Indeed, one insidious effect of our current system is that States have been able to get away with poor tax policies because they get an array of federal subsidies. This is bad economics and undermines the importance of State-level political culture.
It would be important to make clear that the delineated sphere of State responsibility would not be subject to federal intervention, other than to protect Constitutional rights. It would also take some work to clearly demarcate between the two jurisdictions at an operational level in whatever spheres were carved out.
From a theoretical perspective, instead of the current model we would have a system which recognized that the power flowed from the People to both the States and the federal government, not (as now) only indirectly to the federal government via the States.
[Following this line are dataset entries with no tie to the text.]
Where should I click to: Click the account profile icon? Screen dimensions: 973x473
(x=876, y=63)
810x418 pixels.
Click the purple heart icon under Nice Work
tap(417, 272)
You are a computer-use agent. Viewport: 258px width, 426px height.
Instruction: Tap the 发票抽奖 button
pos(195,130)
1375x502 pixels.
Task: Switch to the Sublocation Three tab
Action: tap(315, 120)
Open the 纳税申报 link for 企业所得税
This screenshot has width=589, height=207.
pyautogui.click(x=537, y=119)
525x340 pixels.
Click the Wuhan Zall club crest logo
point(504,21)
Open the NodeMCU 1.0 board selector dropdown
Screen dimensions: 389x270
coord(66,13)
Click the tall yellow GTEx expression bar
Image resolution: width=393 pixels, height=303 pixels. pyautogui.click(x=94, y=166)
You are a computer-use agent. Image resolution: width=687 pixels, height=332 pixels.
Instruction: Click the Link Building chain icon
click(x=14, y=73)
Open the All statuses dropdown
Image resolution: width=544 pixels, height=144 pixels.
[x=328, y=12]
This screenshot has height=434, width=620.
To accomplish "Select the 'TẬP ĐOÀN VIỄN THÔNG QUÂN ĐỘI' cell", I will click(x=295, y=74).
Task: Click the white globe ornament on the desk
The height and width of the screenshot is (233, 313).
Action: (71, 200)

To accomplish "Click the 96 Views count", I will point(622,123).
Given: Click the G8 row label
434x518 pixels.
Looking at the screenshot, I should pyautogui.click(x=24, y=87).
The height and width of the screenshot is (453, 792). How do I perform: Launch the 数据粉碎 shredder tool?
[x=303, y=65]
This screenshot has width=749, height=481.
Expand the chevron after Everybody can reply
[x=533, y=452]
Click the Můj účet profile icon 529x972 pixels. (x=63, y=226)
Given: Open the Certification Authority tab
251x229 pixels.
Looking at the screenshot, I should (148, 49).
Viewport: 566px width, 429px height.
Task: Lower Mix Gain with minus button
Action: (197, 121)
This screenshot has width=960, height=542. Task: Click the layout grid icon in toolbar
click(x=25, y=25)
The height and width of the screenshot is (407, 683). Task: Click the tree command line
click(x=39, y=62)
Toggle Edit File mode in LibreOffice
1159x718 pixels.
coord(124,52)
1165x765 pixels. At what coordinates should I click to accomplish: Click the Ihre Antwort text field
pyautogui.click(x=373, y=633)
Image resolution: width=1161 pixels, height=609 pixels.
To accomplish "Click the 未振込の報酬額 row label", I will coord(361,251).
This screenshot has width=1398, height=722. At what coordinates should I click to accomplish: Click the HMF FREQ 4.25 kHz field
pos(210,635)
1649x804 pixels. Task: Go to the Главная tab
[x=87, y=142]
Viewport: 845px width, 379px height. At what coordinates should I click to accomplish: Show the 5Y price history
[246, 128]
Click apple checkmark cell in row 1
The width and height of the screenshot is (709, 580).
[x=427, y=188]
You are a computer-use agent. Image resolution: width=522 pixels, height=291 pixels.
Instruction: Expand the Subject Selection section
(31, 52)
Another interesting benefit would be in the configuration, administration and operation of State governments. Work-arounds, such as the Port Authority of NY & NJ show that our current metropolitan areas demand coherent management. The economic and cultural lives of people in Gary, Indiana, or Arlington, Virginia, or Vancouver, Washington, or East St. Louis, Illinois all attest to the deleterious effects of being stuck with our current state boundaries. Our current dependence on State configurations as the basis for Congressional representation has stifled the logical arrangement of the States in terms of meeting the needs of the population as it is distributed in the 21C. Splitting overly large States (e.g., California, Texas and Florida) and reconfiguring around our modern urban-centered way of life could also improve how States need the needs of their citizens.
All of this is interesting and radical and worth thinking about. But if we’re going to have an underlying constitutional arrangement that meets our needs, rather than those of our 18C predecessors, this should be part of the mix.